In both Freud and in the character of Marcel, the protagonist of Proust’s “In Search of Lost Time,” Dr. Bersani found an insistence that humans are motivated by a desire to fill a psychic lack by grasping, understanding and ultimately asserting power over the world.
This desire, he argued, was not innate, but rather was drilled into us by society. In fact, he said, humans are digressive and frivolous by nature, and through much of his work he attempted to build a form of literary criticism that followed suit — one that saw literature not as a riddle to be solved but as an enigma to be admired and enjoyed, if never grasped.

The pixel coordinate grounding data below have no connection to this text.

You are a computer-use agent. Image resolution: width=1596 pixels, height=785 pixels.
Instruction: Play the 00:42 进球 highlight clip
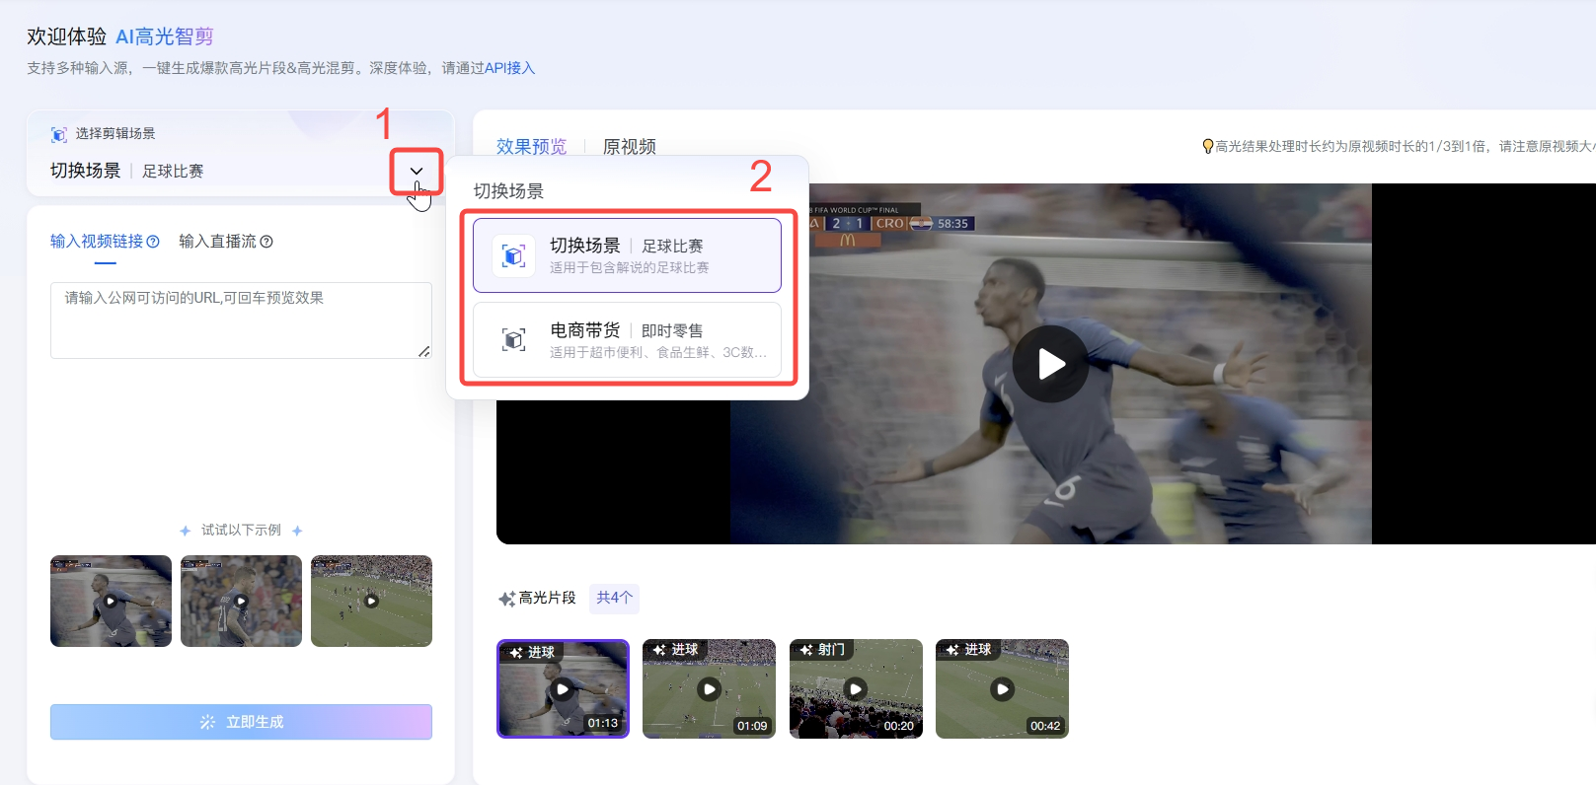coord(1002,689)
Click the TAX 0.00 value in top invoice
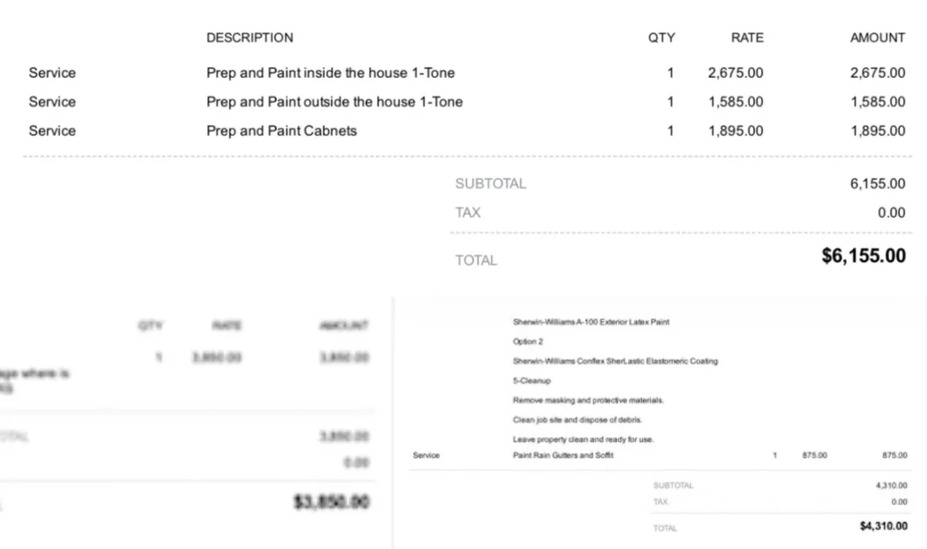 891,212
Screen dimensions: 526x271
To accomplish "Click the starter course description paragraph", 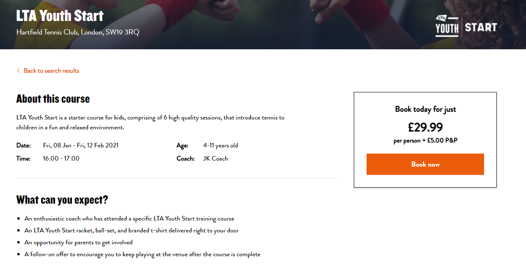I will pos(150,122).
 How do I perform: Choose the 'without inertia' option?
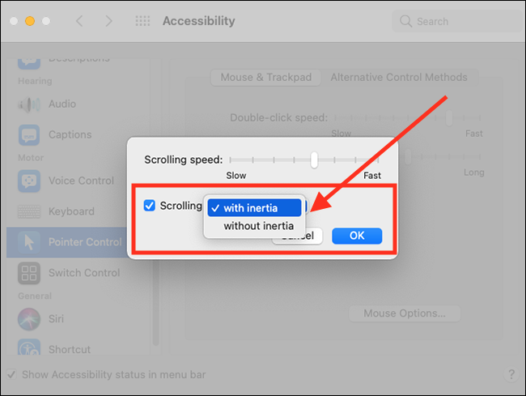coord(258,226)
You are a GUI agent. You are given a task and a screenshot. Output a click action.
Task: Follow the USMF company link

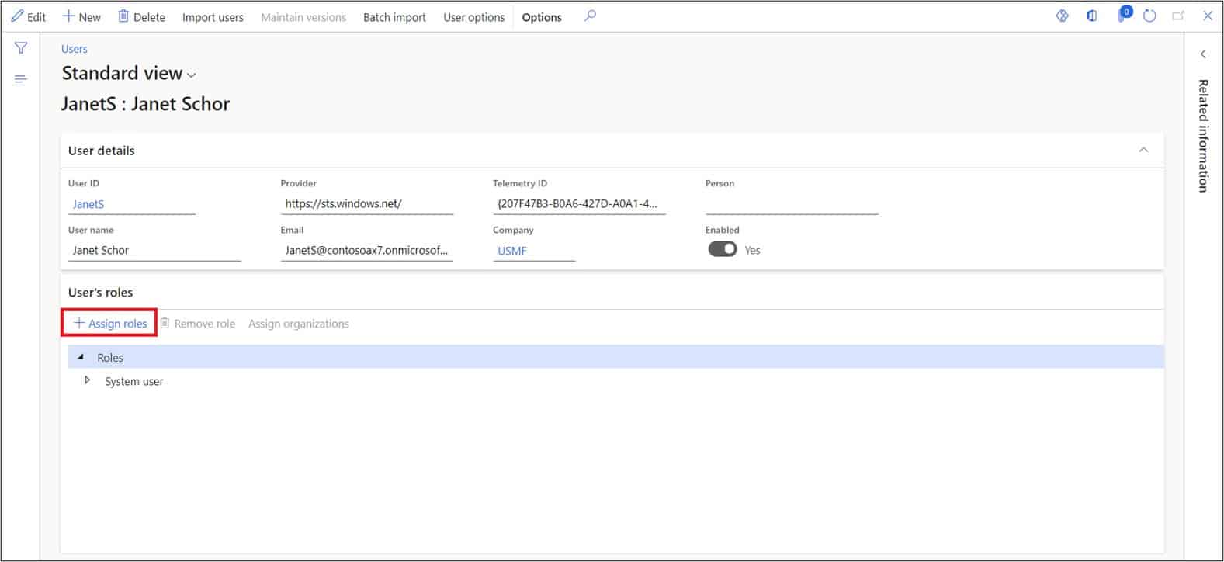(512, 251)
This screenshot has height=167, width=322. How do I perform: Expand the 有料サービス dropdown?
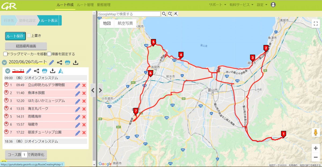(241, 5)
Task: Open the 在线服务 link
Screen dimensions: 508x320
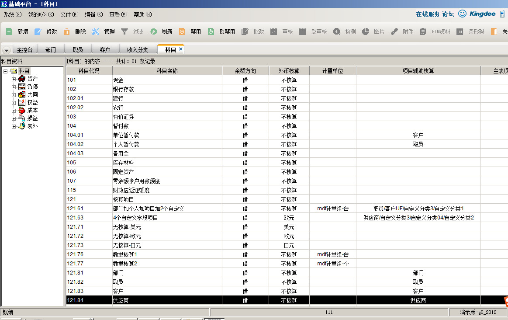Action: pos(428,14)
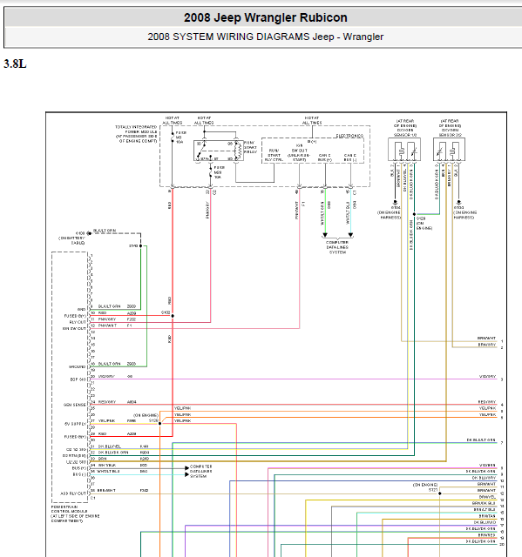522x557 pixels.
Task: Click the S102 splice dot on red wire
Action: pyautogui.click(x=173, y=316)
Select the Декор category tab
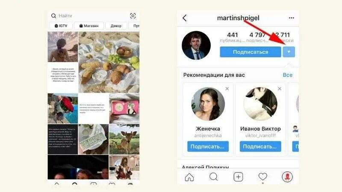The image size is (342, 192). [x=116, y=26]
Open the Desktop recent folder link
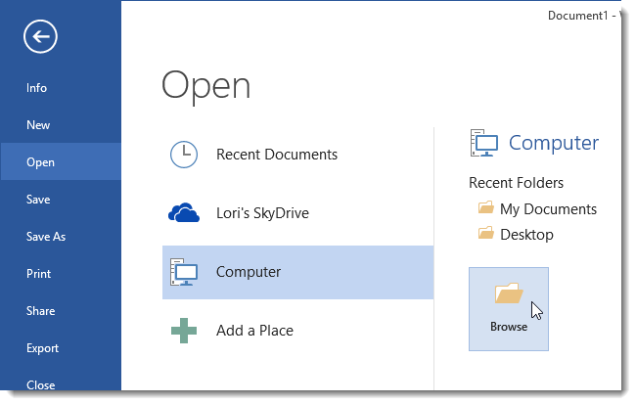The height and width of the screenshot is (405, 636). pyautogui.click(x=526, y=235)
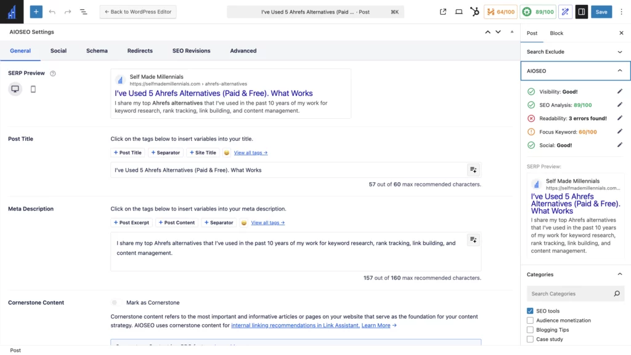Uncheck the SEO tools category checkbox
The height and width of the screenshot is (355, 631).
point(529,311)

“There was a playfulness,” Mikko Tuhkanen, a professor of English at Texas A&M University and a leading scholar of Dr. Bersani’s work, said in an email. “He was irritated by the ‘dead seriousness’ of a lot of scholarship on, for example, modernist texts. The ‘exegetical’ (as he called it) commentary on James Joyce, for example, annoyed him to no end: the effort to break the enigmas that the Master has left us with.”

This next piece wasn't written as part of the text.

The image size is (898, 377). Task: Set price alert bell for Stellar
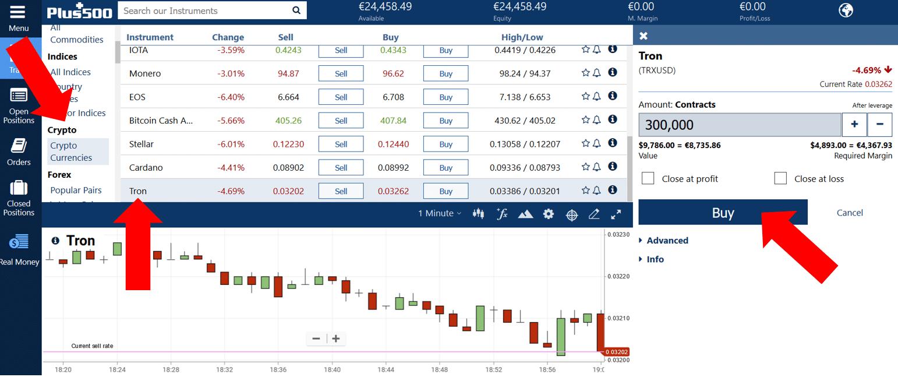point(597,143)
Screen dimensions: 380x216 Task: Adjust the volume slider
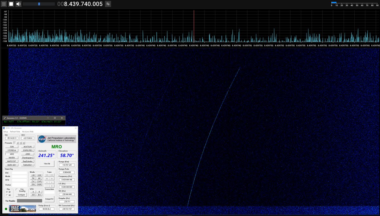39,4
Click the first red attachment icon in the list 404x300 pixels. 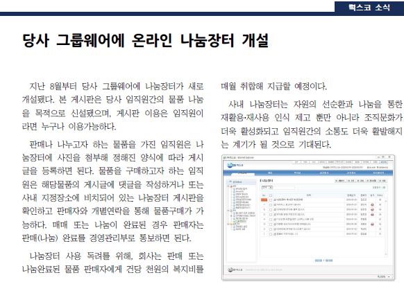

An early and avid proponent of the post-structuralist theories coming from France in the late 1960s and early ’70s, Dr. Bersani was particularly taken with the work of the philosopher Michel Foucault, who became a close friend, and whom he brought to Berkeley as a visiting professor.
Like Dr. Bersani, Mr. Foucault critiqued what he called “the will to know,” to grasp the interiority of a subject and assert power over it, and instead looked for nonaggressive, noninvasive ways of engaging with other people — akin, he said, to the way one might look at a painting in a gallery.

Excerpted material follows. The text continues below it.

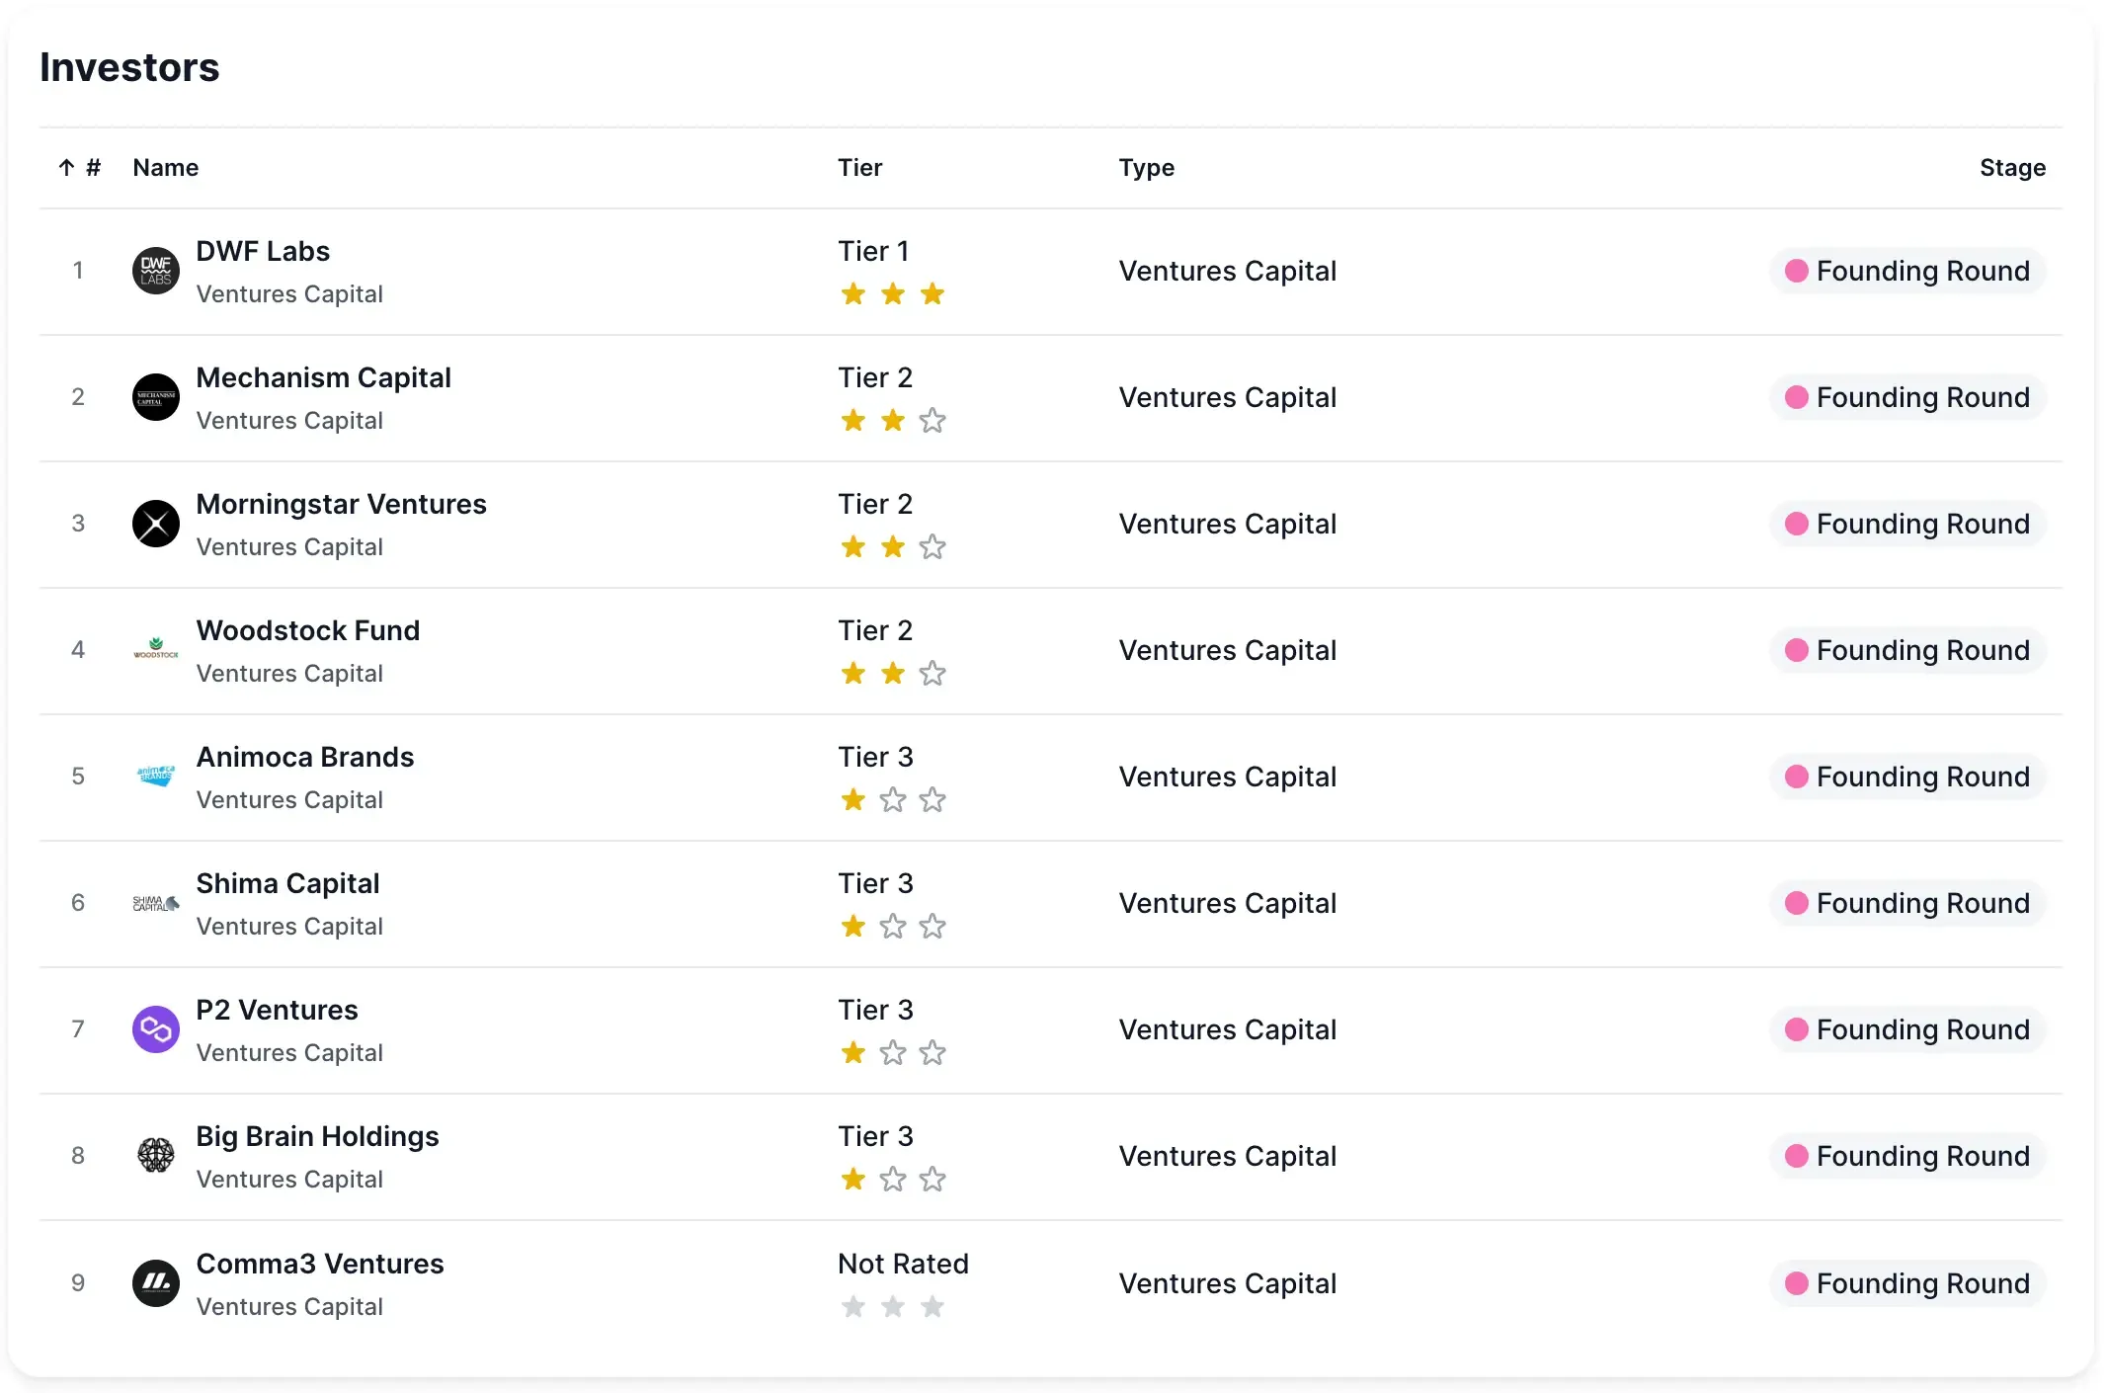
Task: Click the third star of Mechanism Capital
Action: [x=932, y=421]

“Foucault asked the question, ‘Why can’t we live our lives like a work of art?’ and Leo was just fascinated by that,” John Paul Ricco, an art historian at the University of Toronto, said in an interview.
Dr. Bersani’s later work, starting in the late 1990s, was especially taken with this project of showing that we can encounter something — an artwork, another person, the world itself — without dominating it, or even understanding it.
“He was an absolutely brilliant reader at taking what seemed to be the knots, or the impenetrability, or the downright insanity of a piece of writing, and just saying, ‘Hey, guys, that’s the point,’” Dr. Rose said.
Leo Bersani was born on April 16, 1931, in the Bronx, where his father, Guido Bersani, was a restaurateur. His mother, Hattie (Wischer) Bersani, was a bartender, often at his father’s restaurants.
He graduated from Harvard in 1952 with a bachelor’s degree in Romance languages, and in 1958 with a Ph.D. in comparative literature. By then he was already teaching at Wellesley College in Massachusetts; he later taught at Rutgers University in New Jersey before moving to Berkeley in 1972. He remained there for the rest of his career.
He met Mr. Geraci in 1992. They married in 2014. He leaves no other immediate survivors.
Though Dr. Bersani trained as a literary scholar, his last works focused on art and film, from assessments of Assyrian palace reliefs to the work of the Spanish director Pedro Almodóvar. He took emeritus status in 1996 but continued to teach and write; he published his final book, “Receptive Bodies,” in 2018.
Despite the apparent disjunction between Dr. Bersani’s literary criticism and his work on gay identity, there are themes running through both. He found in gay life a living instance of the sort of “swerve” and aesthetic frivolity that he called for in art and literature; for example, he praised gay bath houses for the casual sexual encounters they encouraged.
“He was interested in sort of lighter ways of sharing the world,” Dr. Tuhkanen said. “Just moving along and sharing rhythms and having anonymous sex where we don’t need to have knowledge of the other person, but we can share a kind of bodily moment and a pleasurable moment. And maybe have a chat afterward.”